Sono diversi gli spunti di riflessione che Roma-Udinese consegna a José Mourinho: tanti, forse, quanti sono i goal messi a segno all'Olimpico negli ultimi dieci minuti di gioco.

Che, tra l'altro, si aggiungono a quelli già realizzati nello stesso periodo di partita nei match precedenti, riportandoci alla realtà: esiste una Roma, compatta, ma va a due velocità.

  • IL DATO NUMERICO: TROPPI GOAL NEL FINALE?

    Partiamo dalla statistica: con le reti messe a segno da Paulo Dybala e Stephan El Shaarawy all'Olimpico, contro l'Udinese, salgono a dieci i goal realizzati negli ultimi dieci minuti dalla Roma in questa prima parte di stagione.

    Sono tanti, considerando il quantitativo totale di quelli siglati fin qui: venticinque.
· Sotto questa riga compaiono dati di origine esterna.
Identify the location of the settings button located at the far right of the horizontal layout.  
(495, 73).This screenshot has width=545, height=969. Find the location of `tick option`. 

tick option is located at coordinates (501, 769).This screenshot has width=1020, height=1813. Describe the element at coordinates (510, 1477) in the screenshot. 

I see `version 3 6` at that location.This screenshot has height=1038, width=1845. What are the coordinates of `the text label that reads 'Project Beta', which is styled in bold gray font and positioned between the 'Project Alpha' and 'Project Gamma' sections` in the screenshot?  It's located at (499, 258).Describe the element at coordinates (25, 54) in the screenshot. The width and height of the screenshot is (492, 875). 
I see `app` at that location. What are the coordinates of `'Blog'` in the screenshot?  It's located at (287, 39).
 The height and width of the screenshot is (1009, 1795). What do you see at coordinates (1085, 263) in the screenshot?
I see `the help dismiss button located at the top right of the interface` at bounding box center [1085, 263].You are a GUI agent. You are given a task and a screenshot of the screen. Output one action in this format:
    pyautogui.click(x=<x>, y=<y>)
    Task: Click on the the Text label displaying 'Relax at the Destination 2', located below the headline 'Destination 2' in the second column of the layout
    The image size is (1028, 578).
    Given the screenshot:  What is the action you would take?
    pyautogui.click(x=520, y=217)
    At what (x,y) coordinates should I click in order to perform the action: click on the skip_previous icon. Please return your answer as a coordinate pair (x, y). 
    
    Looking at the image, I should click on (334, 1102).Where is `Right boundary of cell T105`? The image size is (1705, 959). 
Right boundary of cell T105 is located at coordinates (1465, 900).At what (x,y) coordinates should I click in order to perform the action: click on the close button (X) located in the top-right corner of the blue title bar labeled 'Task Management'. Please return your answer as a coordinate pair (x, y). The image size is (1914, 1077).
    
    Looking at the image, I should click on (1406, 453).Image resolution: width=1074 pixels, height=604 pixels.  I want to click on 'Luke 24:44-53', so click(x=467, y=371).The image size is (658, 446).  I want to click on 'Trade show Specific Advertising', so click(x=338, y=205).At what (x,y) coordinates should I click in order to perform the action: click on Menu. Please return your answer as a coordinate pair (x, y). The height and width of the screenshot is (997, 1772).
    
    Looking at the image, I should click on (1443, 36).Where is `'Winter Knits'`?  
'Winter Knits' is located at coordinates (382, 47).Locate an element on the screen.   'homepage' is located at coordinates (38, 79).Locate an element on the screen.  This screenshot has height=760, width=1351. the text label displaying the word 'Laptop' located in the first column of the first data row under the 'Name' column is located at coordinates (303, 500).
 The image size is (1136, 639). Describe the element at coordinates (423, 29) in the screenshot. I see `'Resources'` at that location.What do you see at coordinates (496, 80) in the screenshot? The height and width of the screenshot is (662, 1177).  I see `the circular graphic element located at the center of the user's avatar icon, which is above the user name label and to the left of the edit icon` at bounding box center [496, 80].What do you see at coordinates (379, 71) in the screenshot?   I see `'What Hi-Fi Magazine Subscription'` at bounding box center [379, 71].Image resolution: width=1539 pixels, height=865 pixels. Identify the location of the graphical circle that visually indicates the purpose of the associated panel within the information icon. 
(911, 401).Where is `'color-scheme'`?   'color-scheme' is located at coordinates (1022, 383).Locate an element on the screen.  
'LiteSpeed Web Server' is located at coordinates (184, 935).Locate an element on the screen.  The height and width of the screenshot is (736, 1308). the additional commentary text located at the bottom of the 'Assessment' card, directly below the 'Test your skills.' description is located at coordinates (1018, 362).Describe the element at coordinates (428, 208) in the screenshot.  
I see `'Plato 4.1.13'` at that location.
Insomma, poco meno di metà delle volte, i giallorossi hanno gonfiato la rete dall'80' in poi.

    L'Inter, capolista, prima di scendere in campo contro la Juventus per il Derby d'Italia ha fatto registrare un dato di cinque marcature su ventinove nei dieci minuti finali. Insomma, una bella differenza.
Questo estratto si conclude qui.